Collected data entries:

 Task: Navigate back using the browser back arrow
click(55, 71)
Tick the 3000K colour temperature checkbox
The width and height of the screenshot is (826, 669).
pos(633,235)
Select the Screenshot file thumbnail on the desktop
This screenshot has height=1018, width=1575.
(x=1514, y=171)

» EXERCISE DIRECTIONS: Starting at the first entry and ending at the last, reproduce each one exactly.

» EXERCISE RESPONSE:
 Task: Navigate back using the browser back arrow
click(55, 71)
Tick the 3000K colour temperature checkbox
The width and height of the screenshot is (826, 669).
pos(633,235)
Select the Screenshot file thumbnail on the desktop
This screenshot has height=1018, width=1575.
(x=1514, y=171)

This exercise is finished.